States Would Have the Flexibility to Waive “Essential Health Benefits” and “Community Rating” Requirements, Resulting in Significantly Different Coverage, Premium, and Out-of-Pocket Experience Based on State Residency
As enumerated in our May 4th blog entry on the passage of the AHCA, the legislation would allow states to waive the ACA provision that restricts how insurance providers determine premium rates (under the ACA, insurers in the individual and small group market can only take into consideration the coverage tier, community rating, age (as long as the rates do not vary by more than 3 to 1), and tobacco use).
In addition, the legislation would allow states to waive the essential health benefits (“EHBs”) requirement under the ACA. Waiver of the EHBs requirement could result in higher out-of-pocket costs to individuals, according to the CBO and the JCT, because the ACA’s prohibition on annual and lifetime limits only apply to EHBs. Thus, a less restrictive definition of EHBs means that more services can be subjected to annual or lifetime limits.
The AHCA’s impact on nongroup insurance premiums would depend on whether the states waive ACA requirements. For the 2020 to 2026 period, the CBO and the JCT estimate that:
- Approximately 1/2 of the population will reside in states that will not seek waivers to the EHBs requirement or the community rating requirement. As was noted in the prior CBO estimates, premiums in these states are expected to be approximately 10% lower on average than under current law after 2020.
- Approximately 1/3 of the population will reside in states that will make moderate changes to the EHBs requirement and/or the community rating requirement. Premiums in these states are expected to be approximately 20% lower on average than under the ACA after 2019, since the coverage is expected to generally be less comprehensive than under current law.

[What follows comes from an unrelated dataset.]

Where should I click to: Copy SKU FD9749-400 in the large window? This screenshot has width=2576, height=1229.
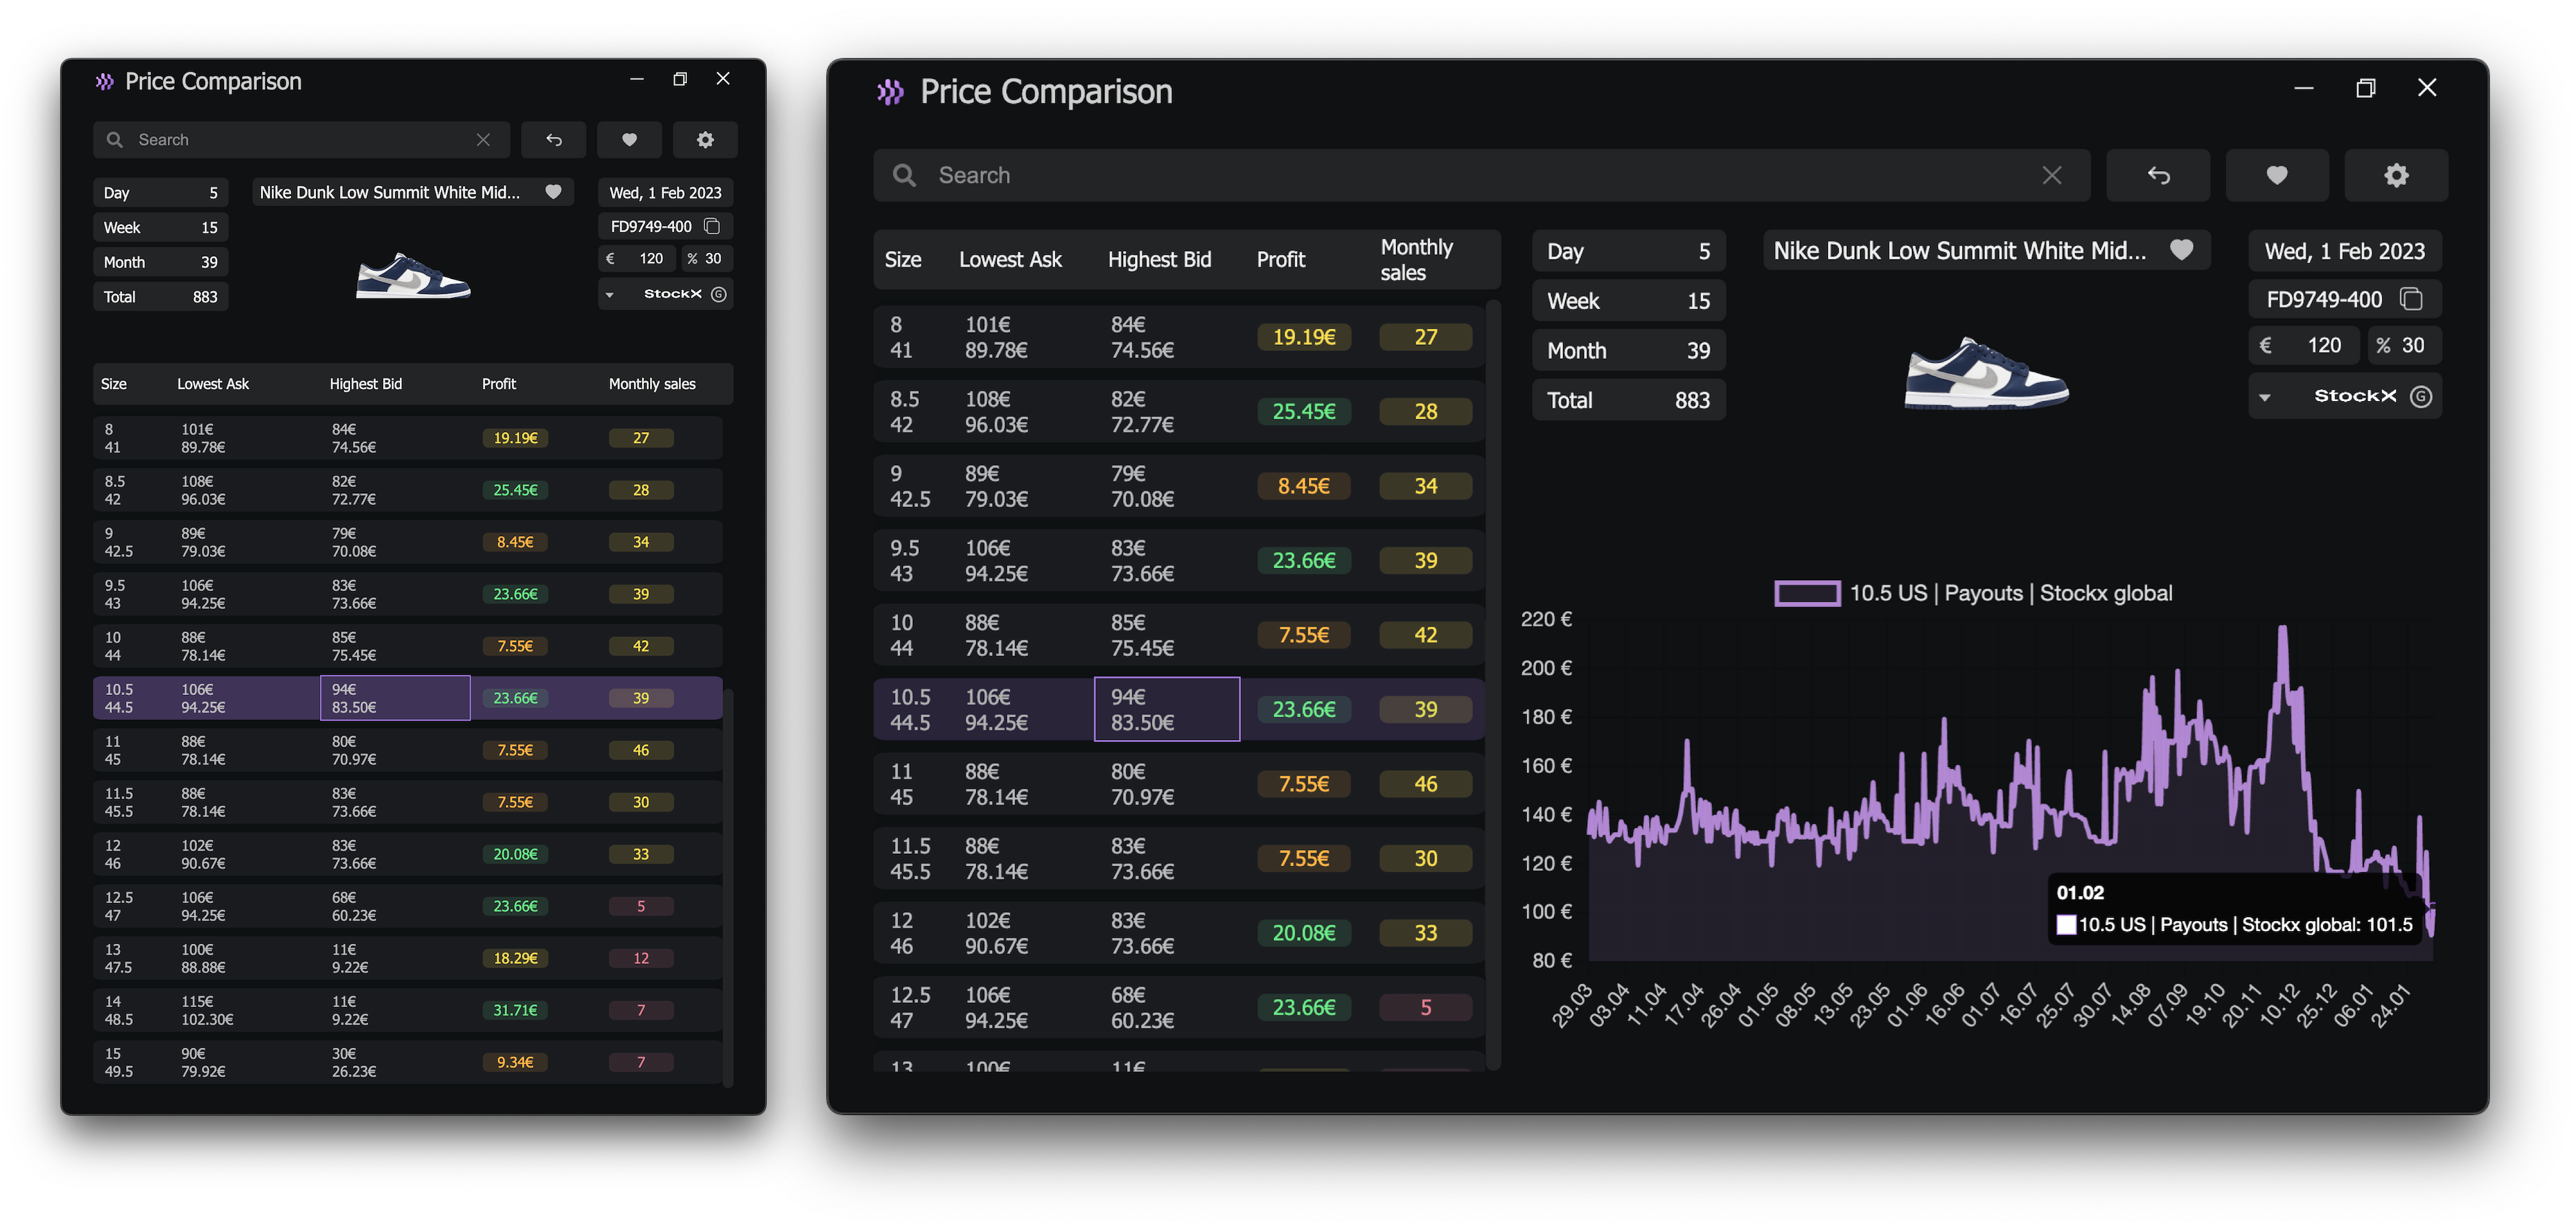coord(2411,299)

- Approximately 1/6 of the population will reside in states that will seek waivers to the EHBs requirement and/or the community rating requirement. Premiums in these states are expected to vary significantly depending on a person’s health condition and level of benefits coverage. Premiums would be significantly lower for individuals with low expected health care costs, but “less healthy people would face extremely high premiums,” according to the CBO and JCT report. This premium disparity could result in a highly volatile nongroup insurance market, which would ultimately cause many individuals to forego insurance coverage.
The CBO and the JCT highlighted that the above percentages of estimated state activity remain uncertain and are subject to a number of key factors. These include the actions and coverage decisions of states prior to the enactment of the ACA, current market conditions, and the concerns of state insurers and market participants.
Impact on Employer-Sponsored Plans Minimal
The CBO and JCT report indicates that the AHCA impact on employer-sponsored plans will be minimal. Nevertheless, the AHCA may lead to greater flexibility in employer-sponsored benefit design because employers with large group and self-insured plans could design their EHBs package on a state that has waived the ACA’s EHBs requirement. See our May 4th blog entry for more information on the EHBs requirements for large group and self-insured plans.
Next Steps for the AHCA
Although the AHCA has been passed in the House and a cost estimate has been provided by the CBO and the JCT, there remains a considerable amount of uncertainty surrounding the legislation. The AHCA is now being reviewed by the Senate, which will likely take the CBO cost estimate into account when analyzing the legislation.